INFORMATION SHOWN>
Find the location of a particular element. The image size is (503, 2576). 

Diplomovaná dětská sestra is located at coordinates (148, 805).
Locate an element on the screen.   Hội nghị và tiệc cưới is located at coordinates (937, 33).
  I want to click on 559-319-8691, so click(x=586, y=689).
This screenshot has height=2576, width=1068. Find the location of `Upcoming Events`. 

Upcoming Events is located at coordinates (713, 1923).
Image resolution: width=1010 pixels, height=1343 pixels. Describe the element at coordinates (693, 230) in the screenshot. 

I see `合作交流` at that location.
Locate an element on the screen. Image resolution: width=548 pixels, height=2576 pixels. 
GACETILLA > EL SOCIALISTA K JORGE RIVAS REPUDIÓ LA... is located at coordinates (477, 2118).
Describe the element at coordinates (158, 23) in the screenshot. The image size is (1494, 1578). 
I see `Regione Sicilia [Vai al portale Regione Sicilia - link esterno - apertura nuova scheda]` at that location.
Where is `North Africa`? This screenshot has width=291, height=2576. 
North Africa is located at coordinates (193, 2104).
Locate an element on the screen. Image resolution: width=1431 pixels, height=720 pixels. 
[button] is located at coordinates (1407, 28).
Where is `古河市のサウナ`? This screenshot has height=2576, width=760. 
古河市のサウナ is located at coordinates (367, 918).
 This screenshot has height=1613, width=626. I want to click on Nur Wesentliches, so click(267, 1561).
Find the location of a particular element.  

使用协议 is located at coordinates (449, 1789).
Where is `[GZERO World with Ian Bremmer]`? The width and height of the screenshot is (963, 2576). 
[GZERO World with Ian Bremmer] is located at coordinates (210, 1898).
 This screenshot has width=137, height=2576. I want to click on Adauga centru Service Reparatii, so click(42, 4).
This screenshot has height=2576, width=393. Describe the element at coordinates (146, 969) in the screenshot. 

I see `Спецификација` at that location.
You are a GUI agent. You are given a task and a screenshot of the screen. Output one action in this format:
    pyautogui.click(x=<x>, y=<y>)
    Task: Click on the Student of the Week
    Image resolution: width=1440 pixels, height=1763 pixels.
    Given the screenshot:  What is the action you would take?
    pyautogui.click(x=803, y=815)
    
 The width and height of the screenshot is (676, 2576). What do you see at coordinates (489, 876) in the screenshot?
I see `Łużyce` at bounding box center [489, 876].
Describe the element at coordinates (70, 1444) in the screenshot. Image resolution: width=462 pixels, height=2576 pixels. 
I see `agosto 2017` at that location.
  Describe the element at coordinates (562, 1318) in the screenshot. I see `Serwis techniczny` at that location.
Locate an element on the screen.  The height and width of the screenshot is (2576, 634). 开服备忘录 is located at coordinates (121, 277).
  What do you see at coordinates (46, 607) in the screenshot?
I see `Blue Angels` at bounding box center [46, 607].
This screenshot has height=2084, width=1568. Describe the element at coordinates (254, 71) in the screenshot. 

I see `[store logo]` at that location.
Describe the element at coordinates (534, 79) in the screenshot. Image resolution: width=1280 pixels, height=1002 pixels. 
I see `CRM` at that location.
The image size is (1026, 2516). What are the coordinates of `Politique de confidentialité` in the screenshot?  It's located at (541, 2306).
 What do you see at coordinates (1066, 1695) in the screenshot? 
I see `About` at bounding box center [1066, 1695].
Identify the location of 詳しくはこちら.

WHAT THE TASK REQUIRES> Show every line of the records that contains the string "古河市のサウナ".

RESULT BELOW>
Where is `古河市のサウナ`? This screenshot has height=2576, width=760. 
古河市のサウナ is located at coordinates (367, 918).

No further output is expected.